In the following example, let’s look at the okc
dataset. and we can see that the imbalance is 1-to-6.
data("okc")
table(okc$Class)
#>
#> stem other
#> 9539 50316
We will use age
, diet
and height
in modeling to predict Class
. Since diet
is a factor, we first need to dummify it before we normalize and perform mean imputation to handle all the missing data.
rec <- recipe(Class ~ age + diet + height, data = okc) %>%
step_unknown(diet) %>%
step_dummy(diet) %>%
step_normalize(all_predictors()) %>%
step_meanimpute(all_predictors()) %>%
step_smote(Class)
rec %>%
prep() %>%
juice() %>%
pull(Class) %>%
table()
#> .
#> stem other
#> 50316 50316
And we see that the resulting dataset has a perfectly even distribution. All the hybrid-sampling steps share the parameter over_ratio
, which specifies the desired ratio between the biggest class and the smallest class. It defaults to 1 for an even distribution but can be set to something like 0.5
to have the minority class become half the size of the majority class.

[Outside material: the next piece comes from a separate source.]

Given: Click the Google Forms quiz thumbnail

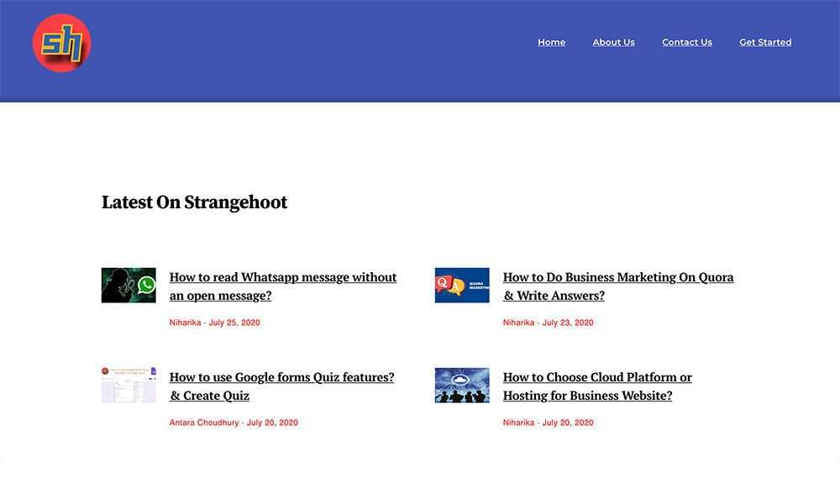Looking at the screenshot, I should tap(129, 385).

rec <- recipe(Class ~ age + diet + height, data = okc) %>%
step_unknown(diet) %>%
step_dummy(diet) %>%
step_normalize(all_predictors()) %>%
step_meanimpute(all_predictors()) %>%
step_smote(Class, over_ratio = 0.5)
rec %>%
prep() %>%
juice() %>%
pull(Class) %>%
table()
#> .
#> stem other
#> 25158 50316
Under-sampling steps
Under-sampling is removing observations from the majority class. Currently step_downsample()
, step_nearmiss()
and step_tomek()
are available. These steps should have the same user experience as the previous steps as they have a similar shared parameter under_ratio
which is the ratio between the smallest and the biggest class. Simply using step_downsample()
randomly removes samples in the majority classes to get them to be the same size as the smallest class.
rec <- recipe(Class ~ age + diet + height, data = okc) %>%
step_unknown(diet) %>%
step_dummy(diet) %>%
step_normalize(all_predictors()) %>%
step_meanimpute(all_predictors()) %>%
step_downsample(Class)
rec %>%
prep() %>%
juice() %>%
pull(Class) %>%
table()
#> .
#> stem other
#> 9539 9539